Okul duvarlarının ardındaki fırtına
Graz’daki okul saldırısı, genç zihinlerdeki derin şiddet eğilimlerini ve sessiz çığlıkları tekrar gündeme getirdi. Son 20 yılda yaşanan benzer trajedilerin perde arkasında ne var? Zorbalık, yalnızlık, akıl sağlığı sorunları... Bu döngüyü kırmak için erken müdahale ve kapsamlı önleme şart.
10 Haziran 2025’te Avusturya’nın Graz kentinde yaşanan ve hepimizi dehşete düşüren okul saldırısı, modern toplumların kanayan yarası olan gençlik şiddetini bir kez daha gözler önüne serdi.
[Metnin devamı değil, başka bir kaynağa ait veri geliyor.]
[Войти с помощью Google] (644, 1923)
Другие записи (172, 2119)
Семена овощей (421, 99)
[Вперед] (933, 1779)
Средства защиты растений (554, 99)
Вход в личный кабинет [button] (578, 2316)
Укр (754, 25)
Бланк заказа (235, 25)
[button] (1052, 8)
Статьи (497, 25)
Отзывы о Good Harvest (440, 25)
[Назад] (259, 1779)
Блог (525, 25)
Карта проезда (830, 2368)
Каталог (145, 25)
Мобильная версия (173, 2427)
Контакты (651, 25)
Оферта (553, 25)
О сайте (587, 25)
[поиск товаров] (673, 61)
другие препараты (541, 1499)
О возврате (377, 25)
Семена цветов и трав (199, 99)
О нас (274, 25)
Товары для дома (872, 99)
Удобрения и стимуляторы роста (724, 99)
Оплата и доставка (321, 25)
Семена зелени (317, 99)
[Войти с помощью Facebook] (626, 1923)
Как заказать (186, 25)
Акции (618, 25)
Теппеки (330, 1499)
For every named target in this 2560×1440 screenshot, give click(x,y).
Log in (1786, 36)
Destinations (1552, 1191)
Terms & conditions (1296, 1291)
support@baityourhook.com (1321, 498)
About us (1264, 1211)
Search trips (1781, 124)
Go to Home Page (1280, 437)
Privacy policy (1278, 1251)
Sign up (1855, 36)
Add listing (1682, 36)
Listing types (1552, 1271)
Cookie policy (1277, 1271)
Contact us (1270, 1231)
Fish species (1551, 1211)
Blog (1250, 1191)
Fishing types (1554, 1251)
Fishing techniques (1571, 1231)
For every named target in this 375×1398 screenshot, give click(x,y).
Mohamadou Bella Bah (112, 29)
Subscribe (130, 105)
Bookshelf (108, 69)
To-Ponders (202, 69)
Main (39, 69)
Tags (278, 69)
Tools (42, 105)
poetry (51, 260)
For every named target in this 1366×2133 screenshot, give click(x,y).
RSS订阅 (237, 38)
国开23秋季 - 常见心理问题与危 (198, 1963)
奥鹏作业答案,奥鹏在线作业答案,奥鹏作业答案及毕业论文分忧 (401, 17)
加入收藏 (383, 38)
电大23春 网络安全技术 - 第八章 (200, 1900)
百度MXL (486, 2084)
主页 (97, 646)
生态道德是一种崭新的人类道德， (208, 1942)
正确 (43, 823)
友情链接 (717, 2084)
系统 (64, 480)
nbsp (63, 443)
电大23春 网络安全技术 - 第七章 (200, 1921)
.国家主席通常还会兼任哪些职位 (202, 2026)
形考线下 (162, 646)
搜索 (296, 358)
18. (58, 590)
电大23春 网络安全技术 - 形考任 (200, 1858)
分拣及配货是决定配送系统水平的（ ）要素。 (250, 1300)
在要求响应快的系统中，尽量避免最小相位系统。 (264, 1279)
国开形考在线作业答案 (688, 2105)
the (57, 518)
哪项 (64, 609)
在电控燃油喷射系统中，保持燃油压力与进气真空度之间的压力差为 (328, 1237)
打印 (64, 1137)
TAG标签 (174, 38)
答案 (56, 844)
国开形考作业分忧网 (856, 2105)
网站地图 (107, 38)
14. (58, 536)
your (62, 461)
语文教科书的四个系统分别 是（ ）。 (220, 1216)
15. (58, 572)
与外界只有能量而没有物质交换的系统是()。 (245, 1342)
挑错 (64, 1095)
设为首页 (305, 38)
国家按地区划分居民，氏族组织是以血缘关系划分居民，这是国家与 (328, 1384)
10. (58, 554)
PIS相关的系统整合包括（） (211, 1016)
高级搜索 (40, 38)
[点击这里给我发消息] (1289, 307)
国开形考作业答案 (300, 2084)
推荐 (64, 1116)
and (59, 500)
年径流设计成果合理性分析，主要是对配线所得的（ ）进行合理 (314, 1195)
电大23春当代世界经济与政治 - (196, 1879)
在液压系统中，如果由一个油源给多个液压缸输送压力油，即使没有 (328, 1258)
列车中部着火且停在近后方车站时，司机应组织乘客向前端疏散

Bir saldırganla birlikte en az 10 canın yitirildiği, 28 kişinin ağır yaralandığı bu trajik olay, okulların güvenli liman olma özelliğini sorgulatırken, son 20 yılda dünya genelinde yaşanan benzer vakaları ve bu şiddetin kökenlerini derinlemesine inceleme ihtiyacını doğurdu. Peki, genç zihinlerdeki bu karanlık eğilimleri nasıl anlayıp engelleyebiliriz?
Graz’daki saldırı, maalesef tekil bir vaka değil. Son yirmi yılda dünyanın dört bir yanında okullar, öğrencilerin ve öğretmenlerin can güvenliğinin tehdit edildiği dehşet sahnelerine dönüştü. Hatırlayın: 2007’de Finlandiya'daki Jokela saldırısı, 2008’deki Kauhajoki katliamı ve 2009’da Almanya'daki Winnenden saldırısı... Bunlar sadece Avrupa’daki büyük olaylardan birkaçı. Amerika Birleşik Devletleri’nde Virginia Tech (2007) ve Red Lake (2005) gibi olaylar, yüzlerce masum insanın hayatına mal oldu. 2018’de Ukrayna’daki Kerç Politeknik Koleji’nde yaşanan ve Columbine saldırısından esinlenildiği düşünülen katliam, küresel bir taklit ve yayılma tehlikesinin boyutunu gözler önüne serdi.
Bu saldırılar, yalnızca istatistiklerden ibaret değil; her biri ardında yıkılmış aileler, travmatize olmuş topluluklar ve derin izler bırakan birer insanlık dramı. Peki, bu gençlerin zihinlerinde ne tür fırtınalar kopuyor da onları böylesine yıkıcı eylemlere itiyor?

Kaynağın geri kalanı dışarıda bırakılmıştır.